● **Exercise instructions**
A – In the excerpt on GPU VRAM tiers, which card is named as the best-value GPU for the 12GB tier?
B – From the excerpt on GPU VRAM tiers, write out the part that opens with the words containing "Best-value card (used): Used" and closes with "getting proportional speed.", swapping "NVLink" for "a bridge connection".

═════ Excerpted passage ═════

When to consider 48GB: Your model is 70B or larger, or you are serving multiple concurrent users and need the VRAM buffer. Otherwise, you are overspending.
Best-value card (used): Used RTX A6000 48GB — look for ~$2,500–3,500 used, depending on condition and market. Dual used 3090 alternative: eBay search (buy two) — roughly $500–800 each, so ~$1,000–1,600 total for 48GB, but lower bandwidth and no NVLink means you are not getting proportional speed.
Master reference table
| VRAM Tier | Example Models | Model Size Range | Best Quantization | Best-Value GPU | Price Range | Notes |
|---|---|---|---|---|---|---|
| 8GB | TinyLlama, older 6B | <6B | Q2, Q3 | RTX 3050 | ~$80–120 used | Niche; tight headroom. Not recommended unless budget is fixed. |
| 12GB | Llama 2 7B, Phi 2.7B | 7B–8B | Q4_K_M, Q8 | RTX 3060 | $150–250 used, $250–350 new | Sweet spot for 7B. 13B is technically possible but tight. |
| 16GB | Mistral 7B, Llama 2 13B | 13B–16B | Q4, Q8 | RTX 5060 Ti, RTX 4060 Ti 16GB | $250–350 used, $400–500 new | Unlocks mid-size models at full quality. Real tier boundary. |
| 24GB | Llama 2 13B, Mixtral 8x7B, Llama 3 32B | 7B–32B | Q8, Q4 | Used RTX 3090 | $500–800 used, $1,800+ new (4090) | Community standard. Fits most single-card inference workloads. |
| 48GB | Llama 2 70B, Mixtral 8x22B | 32B–70B | Q4, Q8 | Used A6000, Dual RTX 3090 | $2,500–3,500 (A6000) or $1,000–1,600 (2x3090) | Big models only. Dual cards buy capacity, not 2× speed. |
All tok/s figures are community-cited (r/LocalLLaMA, llama.cpp benchmarks, 2024–2025), not independently verified by LocalRig except the base Apple M4 number. Treat them as planning ranges.
How to pick your tier: the constraint logic
You have three levers; they always come in order:
-
What model do you want to run? Look it up, find its VRAM requirement in the table above or via the VRAM calculator, and pick the tier that fits it comfortably (with ~2 GB headroom for context). If your model is 13B–16B and you were thinking 12GB, jump to 16GB. Do not fight the boundary.

═════ Provided material ═════

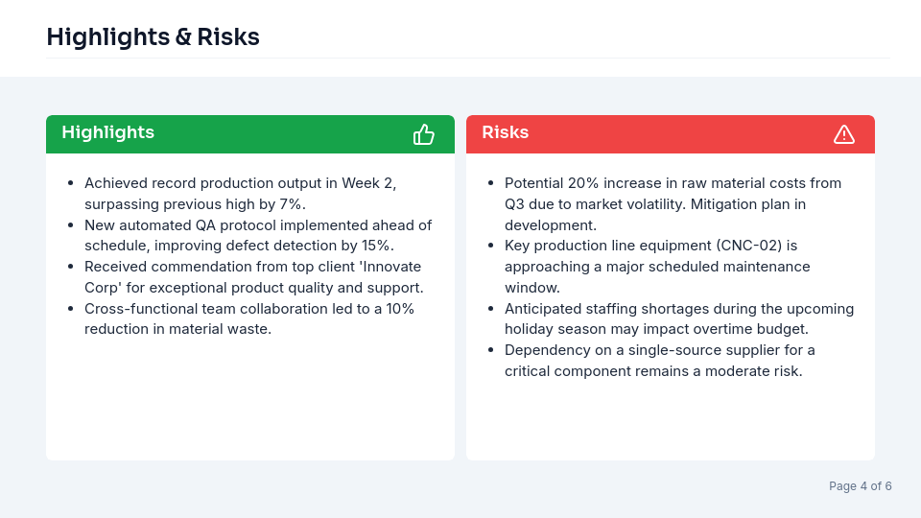921x518 pixels.
Task: Click the green "Highlights" panel heading text
Action: click(107, 132)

═════

● **Solutions per task**
A – The RTX 3060.

B –
Best-value card (used): Used RTX A6000 48GB — look for ~$2,500–3,500 used, depending on condition and market. Dual used 3090 alternative: eBay search (buy two) — roughly $500–800 each, so ~$1,000–1,600 total for 48GB, but lower bandwidth and no a bridge connection means you are not getting proportional speed.